L'actualité du 3 septembre 2026 est dominée par ces enjeux. Pendant que les projecteurs sont braqués sur le pétrole et le gaz, le phosphate, ressource tout aussi stratégique, demeure un baromètre des tensions entre développement économique et justice sociale. Dans un contexte où l'orpaillage illégal sévit au Burkina Faso et au Mali, l'Afrique de l'Ouest apparaît comme une région où la course aux ressources s'accélère, souvent au détriment des populations et de l'environnement. La question n'est plus seulement de savoir qui contrôle les ressources, mais comment les transformer en levier de développement durable pour les pays et leurs habitants.

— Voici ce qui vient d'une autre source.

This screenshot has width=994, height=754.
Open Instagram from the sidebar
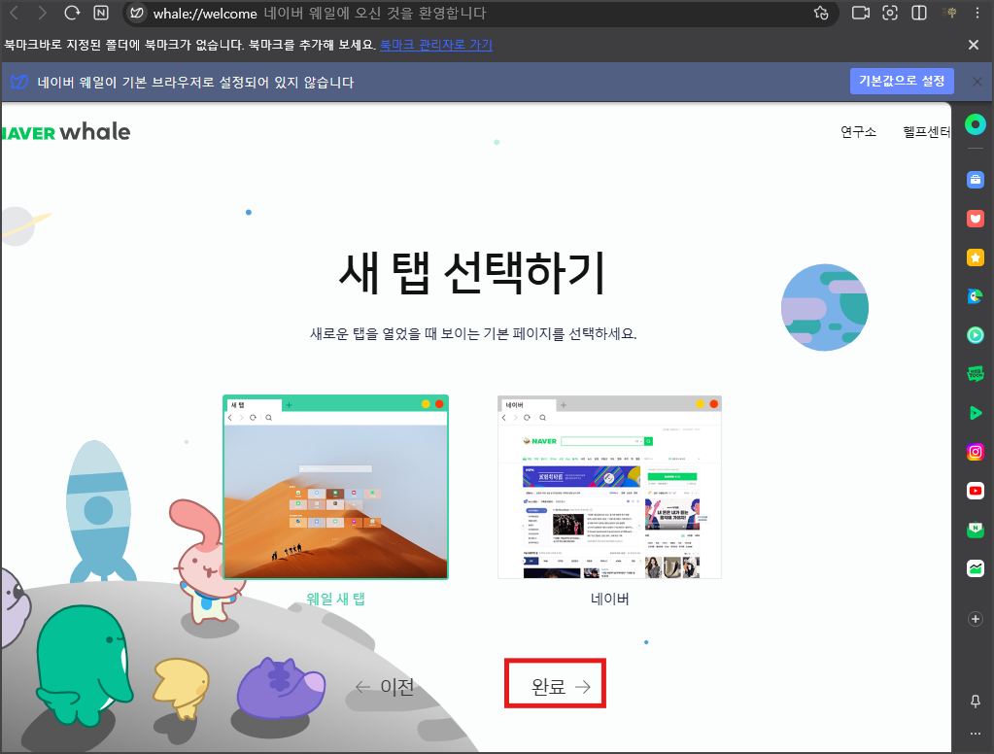click(x=976, y=451)
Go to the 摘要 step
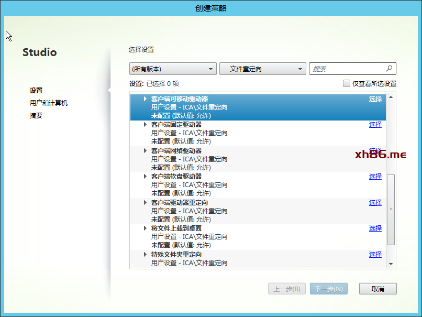The height and width of the screenshot is (317, 422). point(36,116)
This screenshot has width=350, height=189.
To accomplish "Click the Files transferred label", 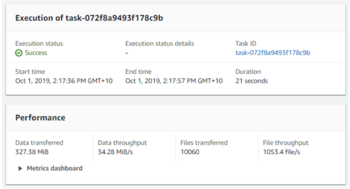I will click(x=204, y=143).
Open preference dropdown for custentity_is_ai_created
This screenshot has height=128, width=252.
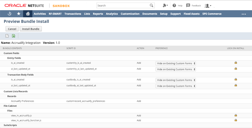coord(176,63)
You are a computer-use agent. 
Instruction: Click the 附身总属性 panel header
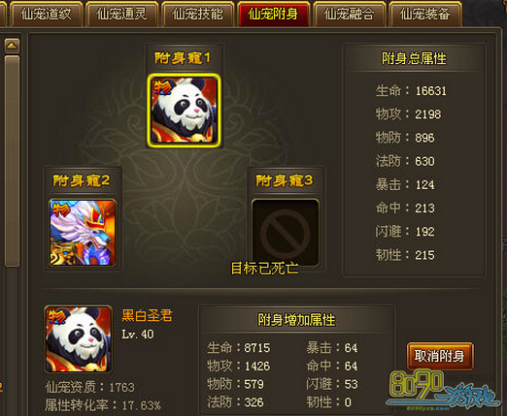point(414,58)
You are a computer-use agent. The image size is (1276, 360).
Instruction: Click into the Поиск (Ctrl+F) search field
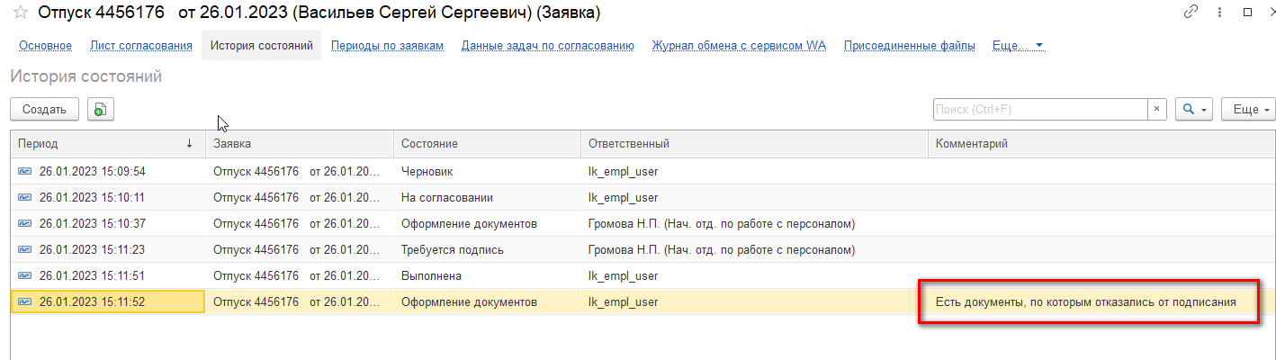(x=1040, y=109)
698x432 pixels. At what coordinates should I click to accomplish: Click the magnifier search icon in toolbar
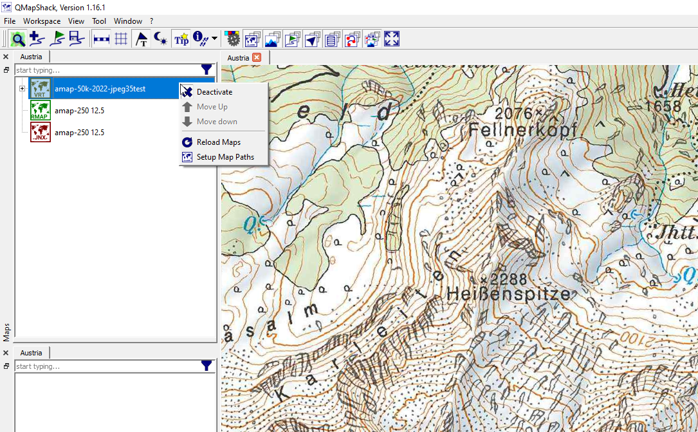tap(19, 39)
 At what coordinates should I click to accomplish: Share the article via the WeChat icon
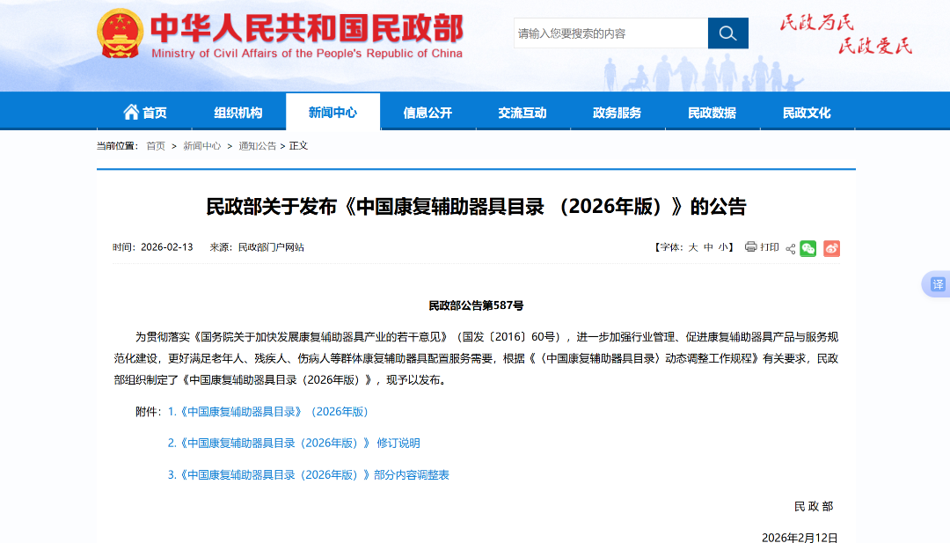point(808,248)
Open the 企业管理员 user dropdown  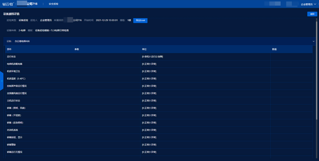tap(308, 4)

Loin de se limiter à un simple minerai, le phosphate cristallise des enjeux qui dépassent largement le secteur minier : souveraineté alimentaire, justice sociale, équilibres géopolitiques. Alors que l'Afrique de l'Ouest s'engage dans une nouvelle ère d'exploitation de ses ressources, les précédents comme Agnam rappellent que la légitimité des projets extractifs dépendra de leur capacité à bénéficier à tous. L'attention mondiale se tourne vers la région, mais c'est aux acteurs locaux qu'il reviendra de définir un modèle qui concilie intérêts économiques et aspirations des peuples.